Try it ▸ Skip the pictures. Retype exactly, and only, the lines between the line holding "You are a GUI" and the last line below, inclusive.

Start of Provided entries

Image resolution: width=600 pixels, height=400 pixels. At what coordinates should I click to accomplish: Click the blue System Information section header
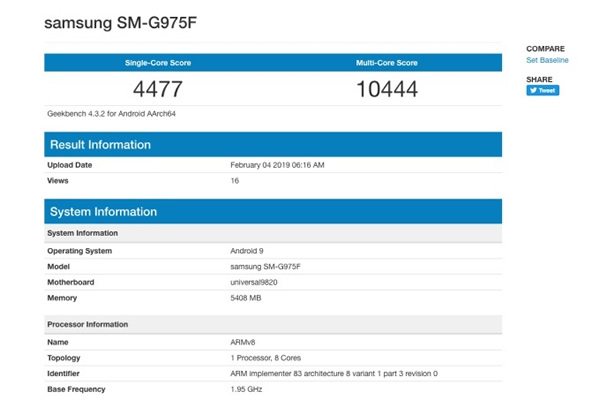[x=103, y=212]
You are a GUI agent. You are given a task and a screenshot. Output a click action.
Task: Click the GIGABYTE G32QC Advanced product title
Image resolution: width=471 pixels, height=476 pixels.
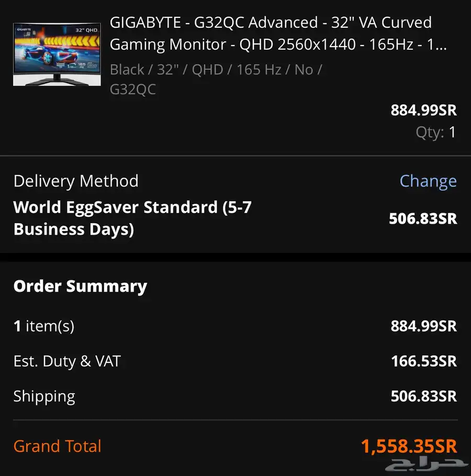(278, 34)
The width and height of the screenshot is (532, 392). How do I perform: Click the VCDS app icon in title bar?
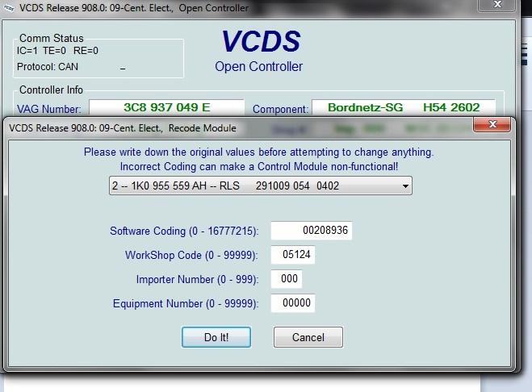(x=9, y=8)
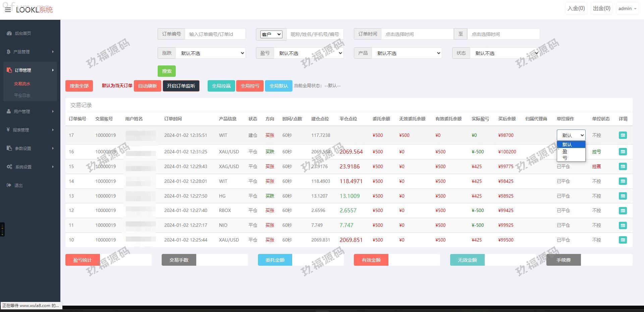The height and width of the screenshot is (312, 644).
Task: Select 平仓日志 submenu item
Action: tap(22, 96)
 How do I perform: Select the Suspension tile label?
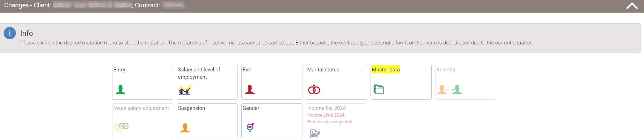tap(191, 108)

End of Provided entries

Output for this exercise ▸
You are a GUI agent. You are given a task and a screenshot. Output a click action.
Task: Click the GIGABYTE G32QC Advanced product title
Image resolution: width=471 pixels, height=476 pixels.
(278, 34)
The width and height of the screenshot is (532, 392). How do I perform: Click the VCDS app icon in title bar?
(x=9, y=8)
The height and width of the screenshot is (312, 644).
Task: Select 平仓日志 submenu item
Action: tap(22, 96)
 How do I perform: Select the Suspension tile label?
tap(191, 108)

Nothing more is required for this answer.